MA: Were you ever afraid, were you and your husband ever afraid or worried that Spokane would be evacuated the same way?

SO: Not, I wasn't worried that much, but I know some of the Issei people, they threw a lot of their nice things, Japan-made books and dolls and everything, they threw a lot of things away because they thought they would be evacuated also. So, but the only thing my husband was worried about was to sell his car. [Laughs] 'Cause we didn't have very much when the war started. But we were, we were fortunate 'cause we had Caucasian friends that stood up for us, and of course, we were inland, so we had not too much worry about that, either.

MA: What are some examples of how the Caucasian, your Caucasian friends would support you or stand up for you, or the community, I guess?

SO: I think they wrote letters and they were always standing up for us.

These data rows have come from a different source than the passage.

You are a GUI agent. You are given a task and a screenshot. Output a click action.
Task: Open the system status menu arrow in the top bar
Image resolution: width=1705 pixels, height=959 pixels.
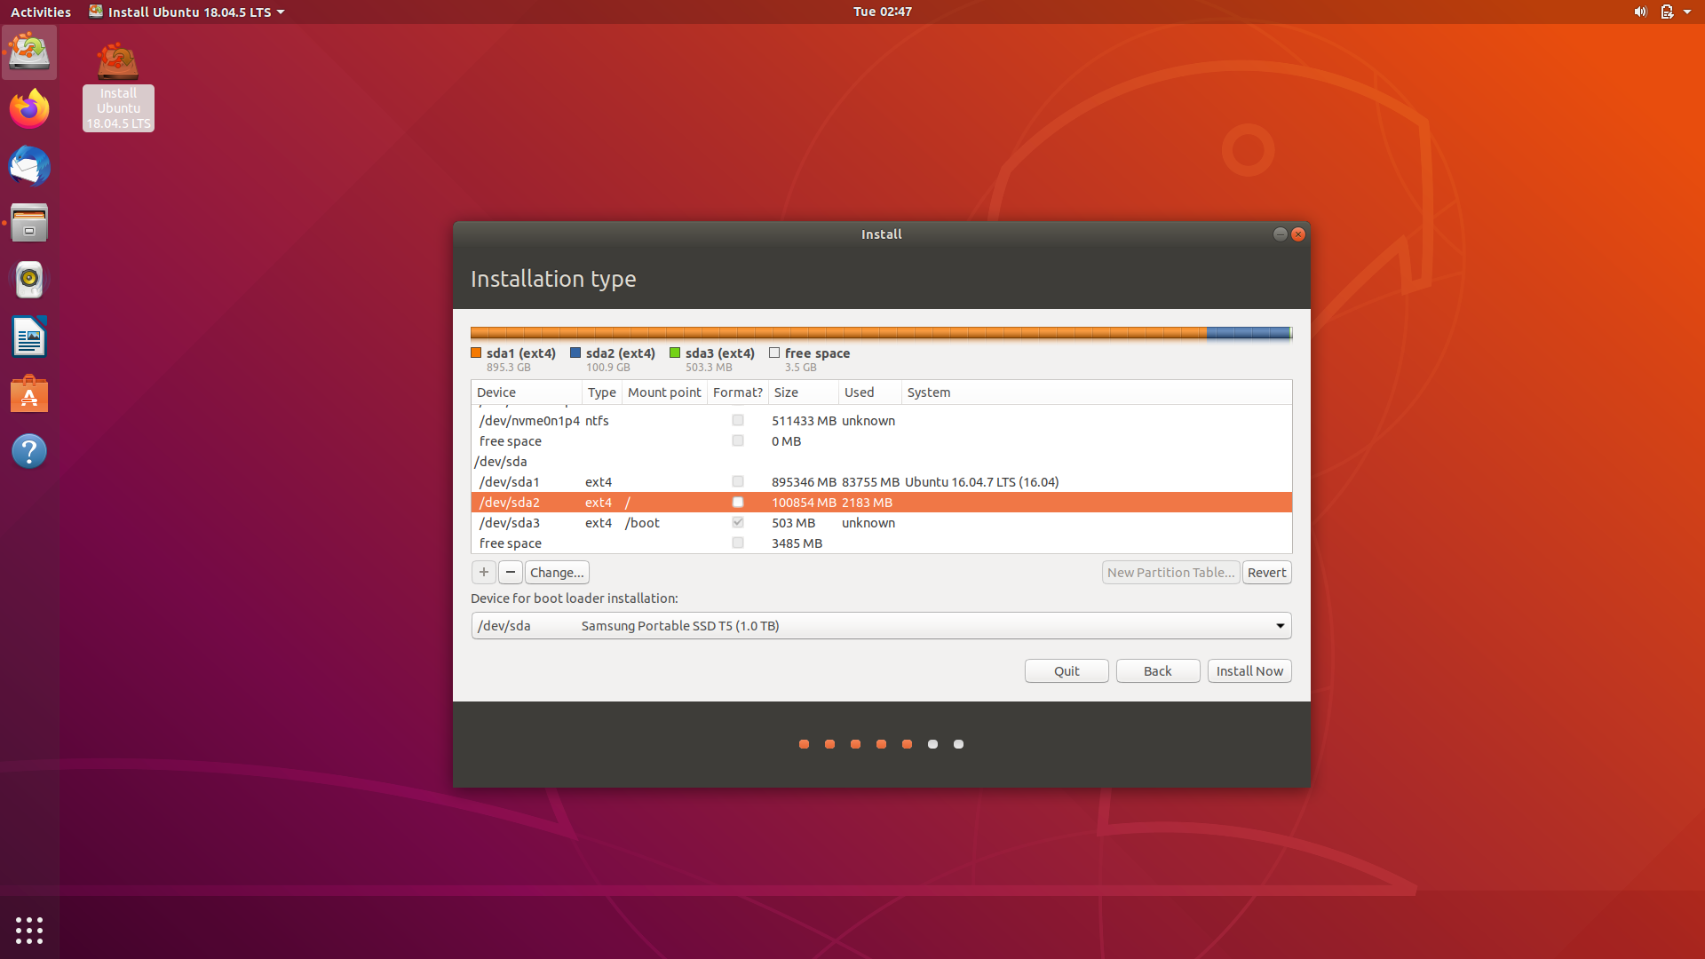pyautogui.click(x=1686, y=12)
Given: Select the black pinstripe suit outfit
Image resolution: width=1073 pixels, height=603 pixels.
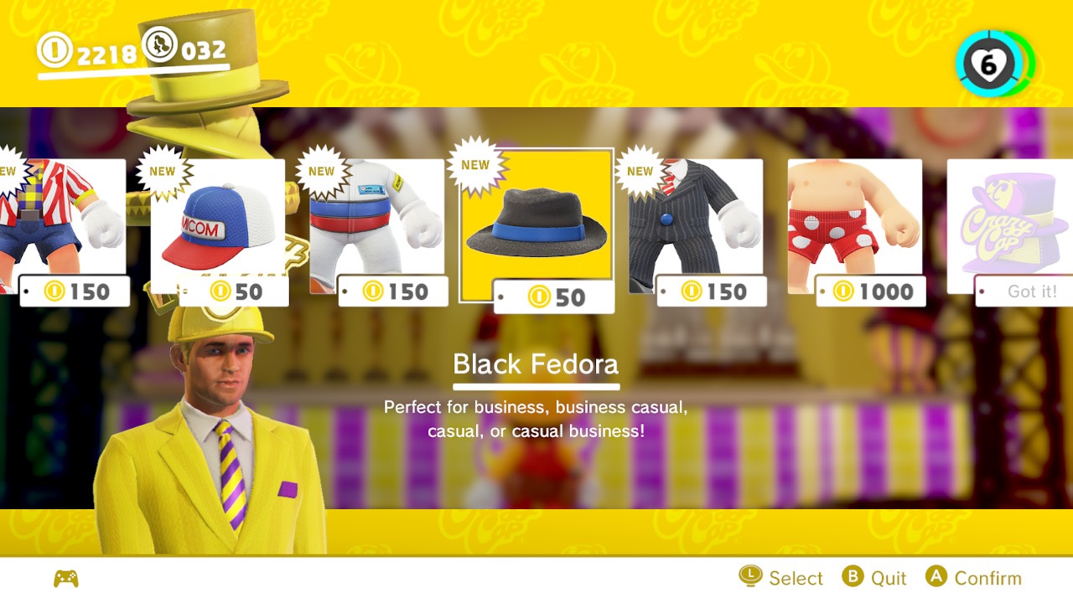Looking at the screenshot, I should (696, 226).
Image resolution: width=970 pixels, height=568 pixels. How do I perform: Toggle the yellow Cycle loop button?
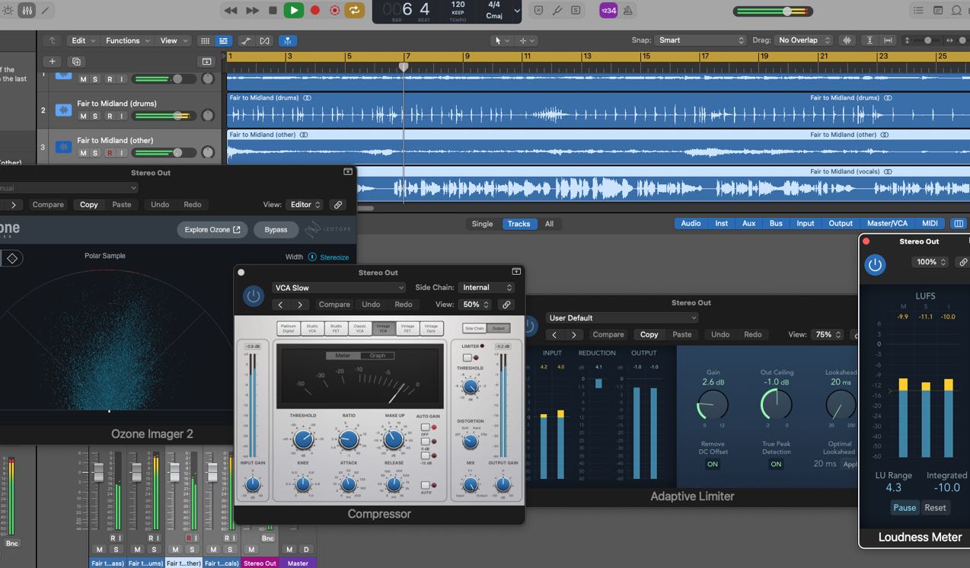pyautogui.click(x=354, y=10)
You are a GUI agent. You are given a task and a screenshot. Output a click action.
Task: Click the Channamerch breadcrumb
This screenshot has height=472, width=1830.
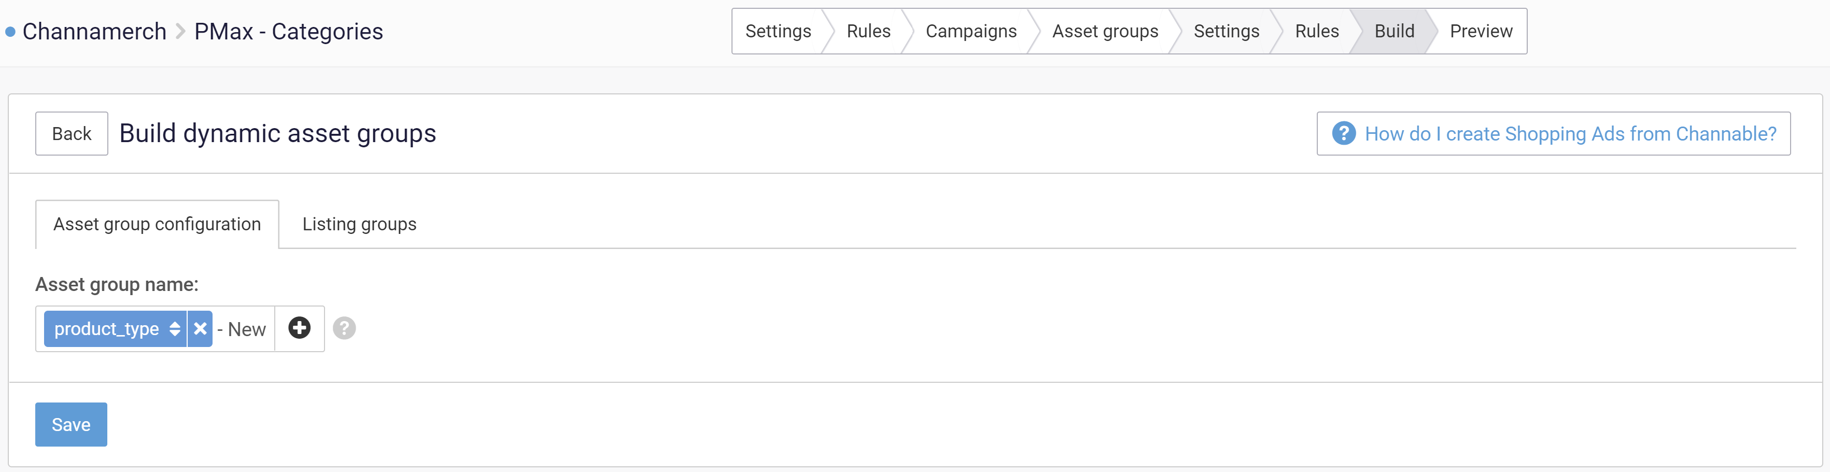point(94,31)
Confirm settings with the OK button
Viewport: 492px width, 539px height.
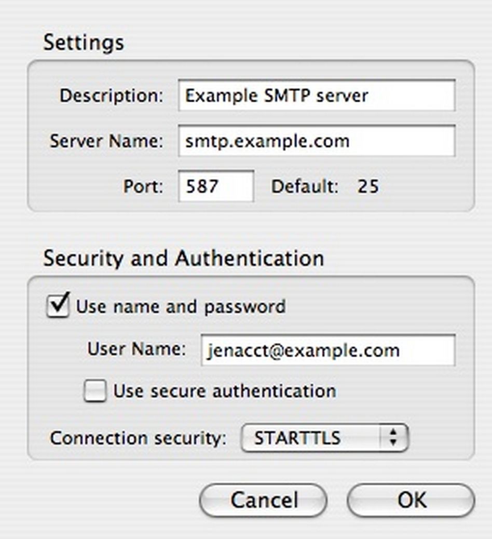coord(411,500)
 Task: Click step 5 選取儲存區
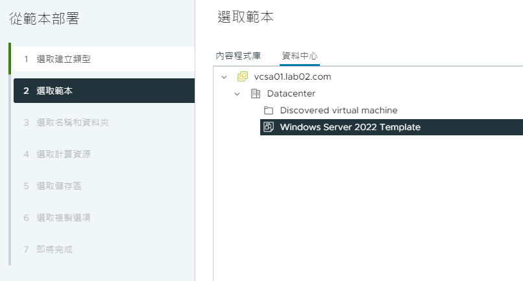click(104, 186)
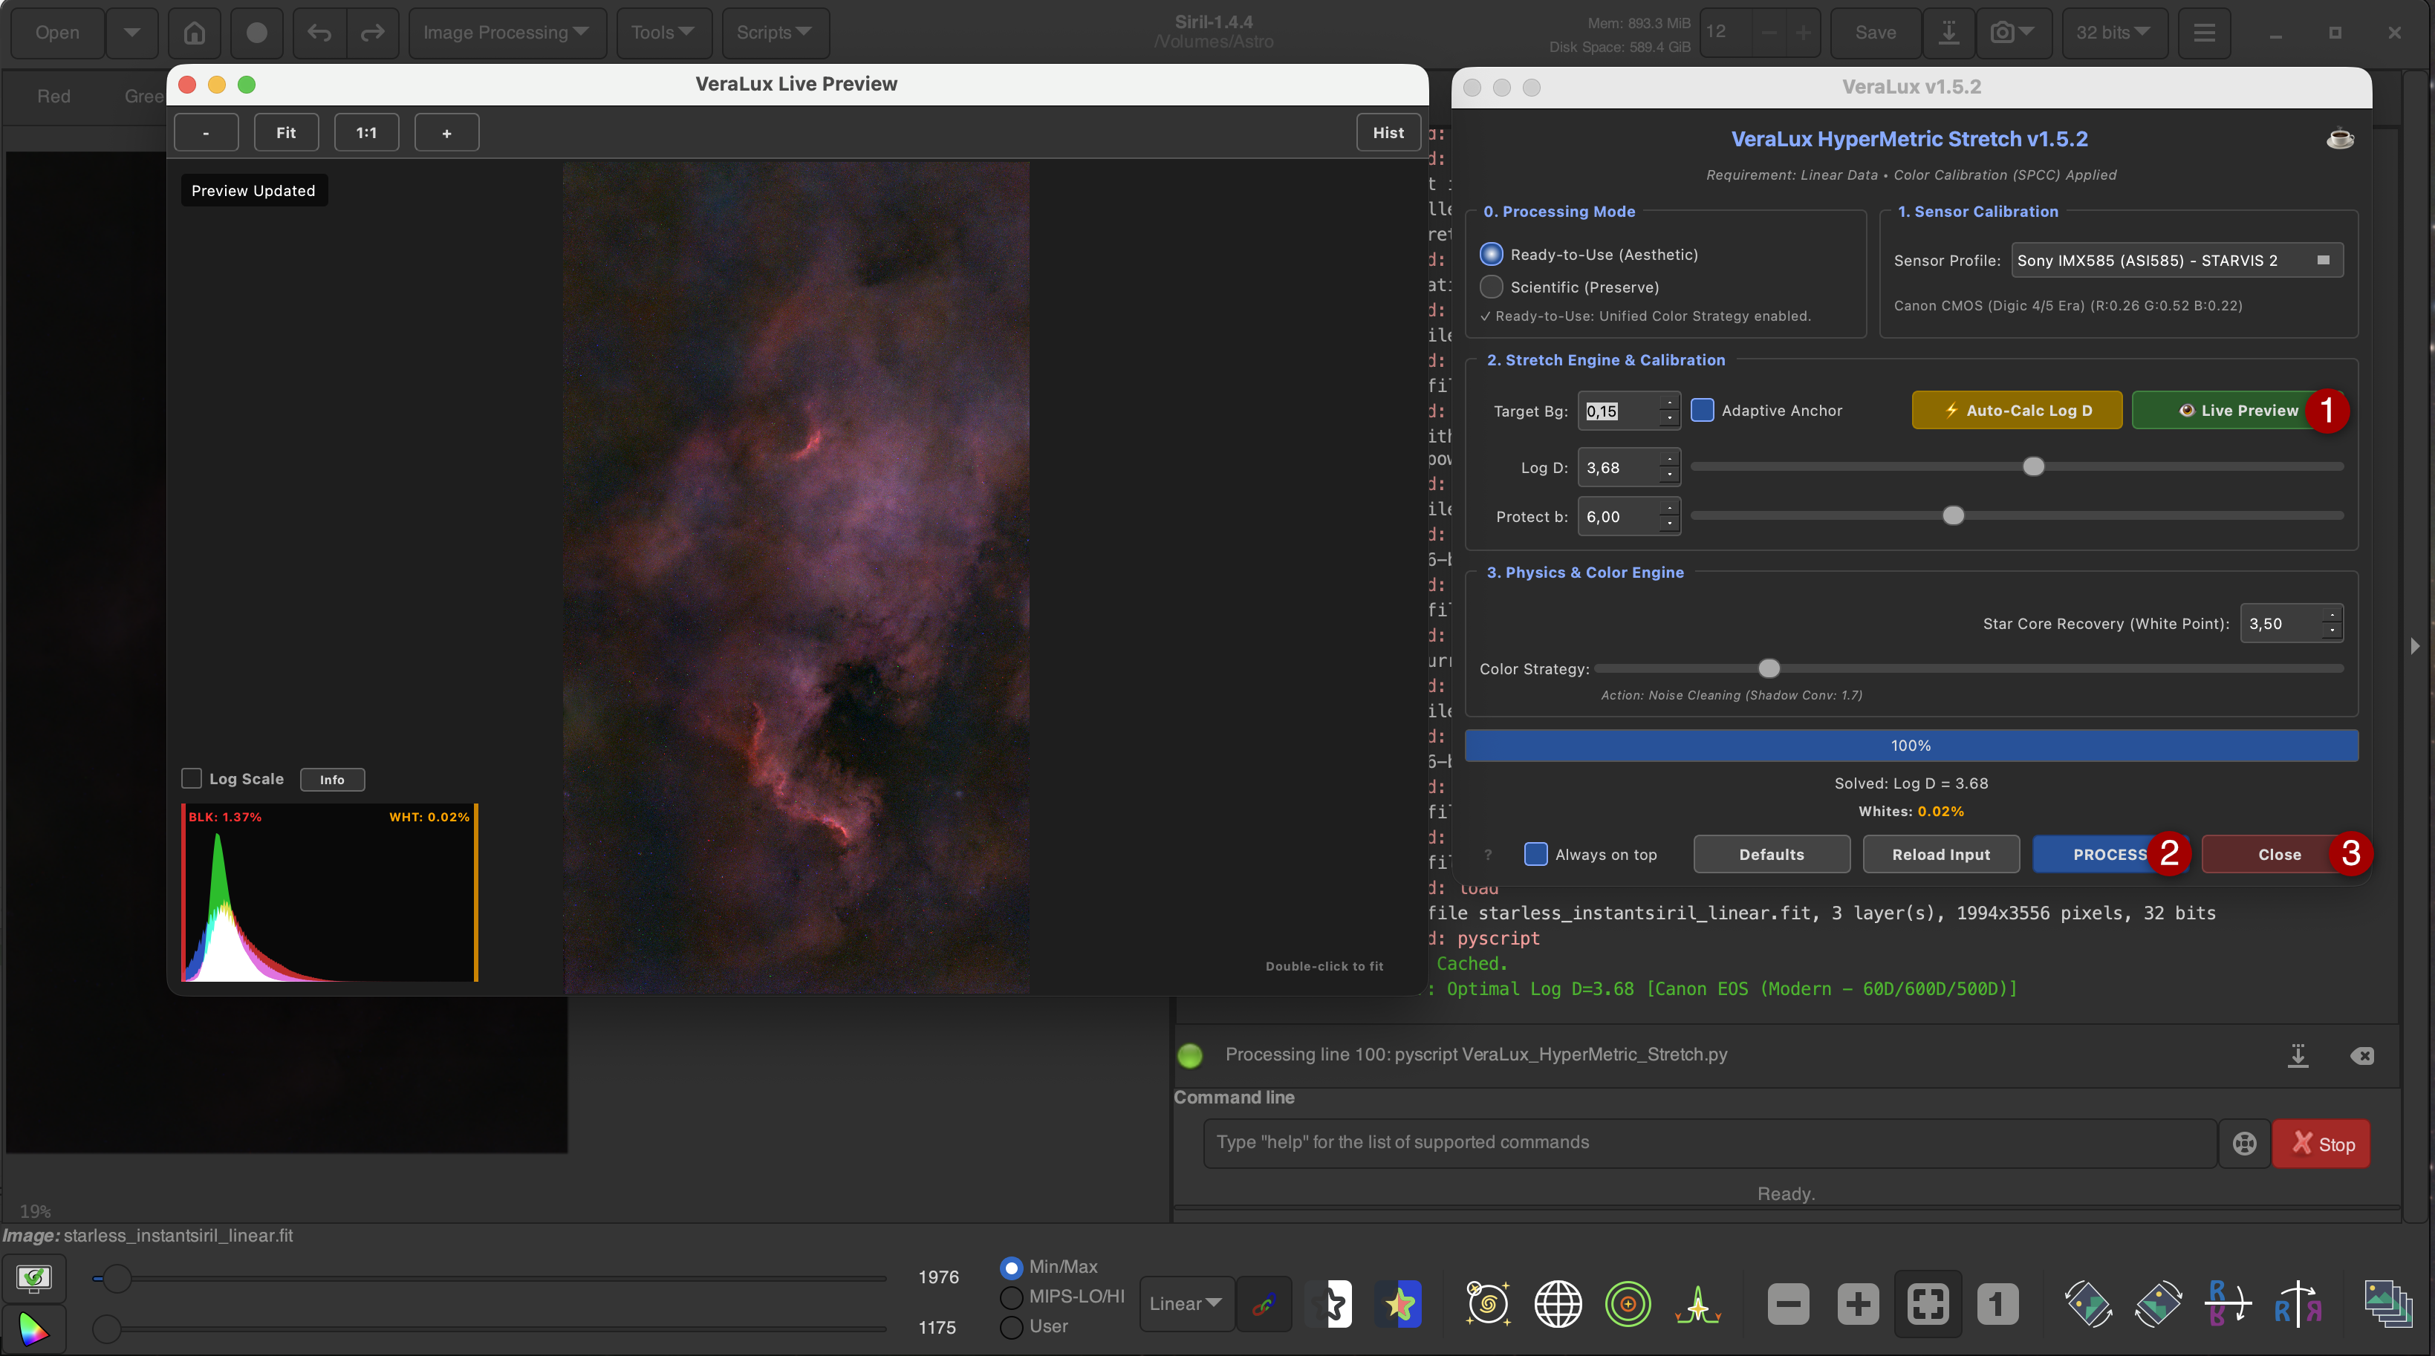Screen dimensions: 2435x1356
Task: Click the Log D slider handle
Action: coord(2033,467)
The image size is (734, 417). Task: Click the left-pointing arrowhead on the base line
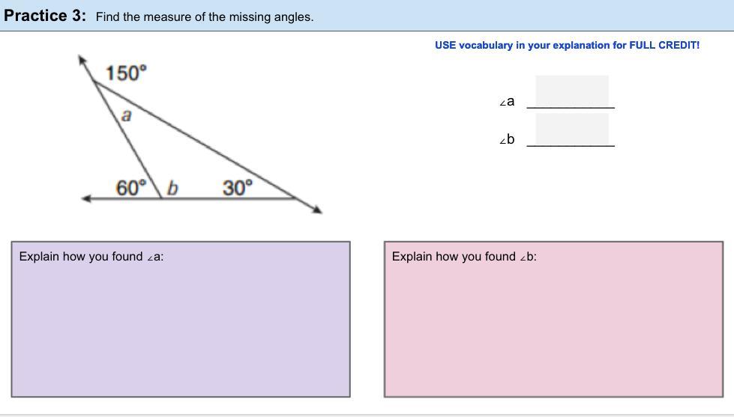(87, 198)
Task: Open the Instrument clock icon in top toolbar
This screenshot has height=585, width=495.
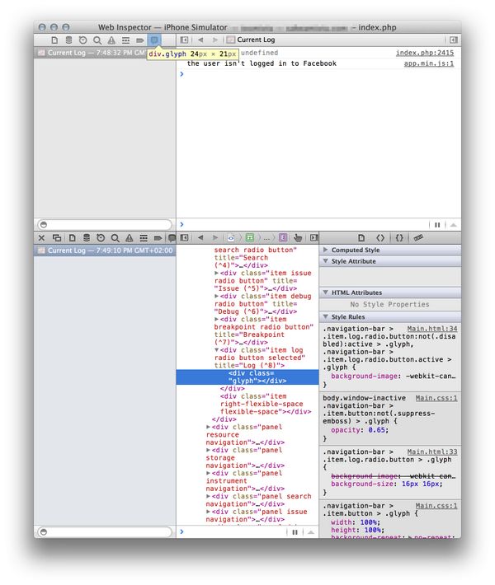Action: [x=83, y=40]
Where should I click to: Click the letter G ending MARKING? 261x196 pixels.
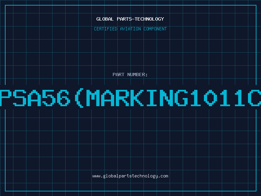[181, 98]
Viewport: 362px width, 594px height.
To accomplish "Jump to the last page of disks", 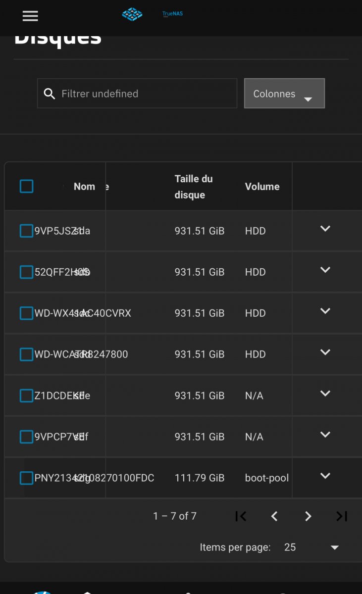I will [x=342, y=516].
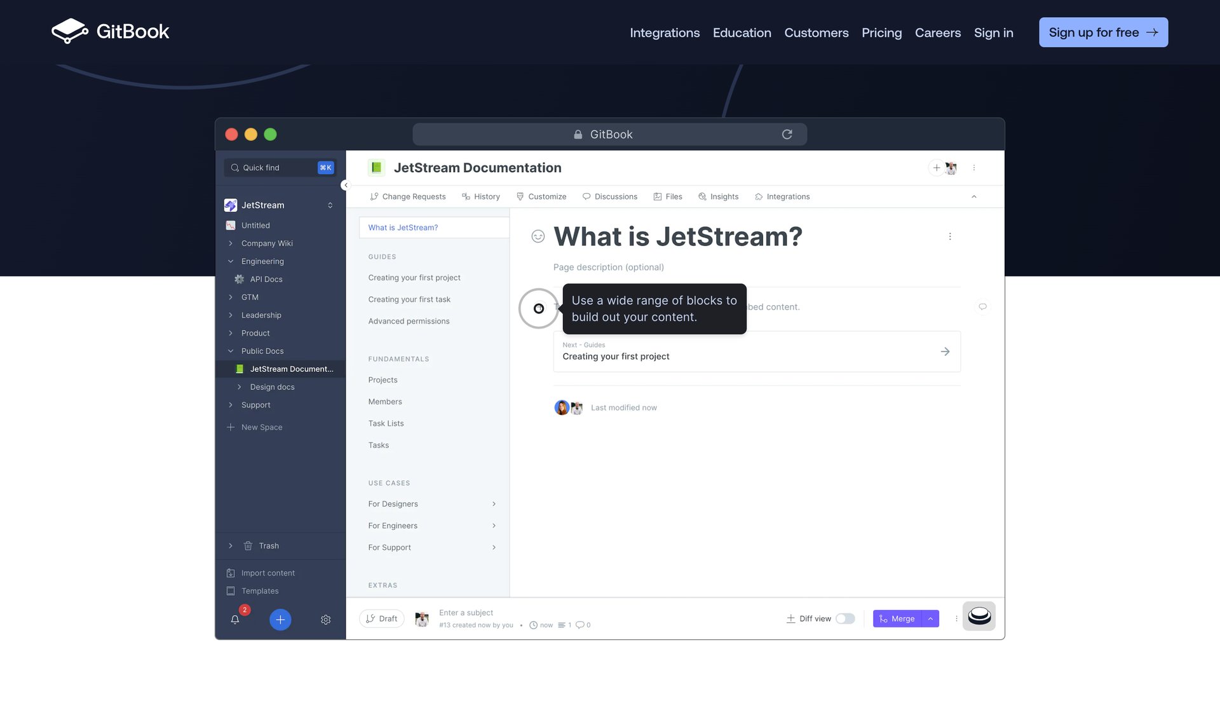Collapse the Engineering section
The image size is (1220, 701).
tap(230, 261)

They were, the church ladies that did this for us, and there may have been some, a few other American people that were trying to get it, trying not to let, have us go, too.

MA: What are some ways that you remember Spokane really changing during the war?

SO: Oh, my goodness, let me see. Gee... can't remember...

MA: Did you notice maybe the population getting a lot bigger and growing?

SO: Yes, I think, I think the population did grow. But I don't know, I was just too busy raising my children, so I didn't... [laughs].

<End Segment 14> - Copyright © 2006 Densho. All Rights Reserved.

<Begin Segment 15>

MA: When were your children born?

SO: My son was born in 1943, and my oldest daughter was born in 1945, and my youngest daughter in 1946.

MA: So you had three small...

SO: Yeah, three small children to take care of, so I wasn't very knowledgeable about the community. But my husband did, he was, he was more or less, he was one of the leaders of the Nisei community.

MA: And you said that your husband was involved with the produce for a while?

SO: Yes, uh-huh.

MA: And what did he do after that?

SO: Let me see. That was 1942 or '3, oh, he had a tofu shop downtown between Main and Riverside, and he made tofu and age and he had a few other Japanese things that he sold, but that's what he mainly did. That's right, I forgot all about that.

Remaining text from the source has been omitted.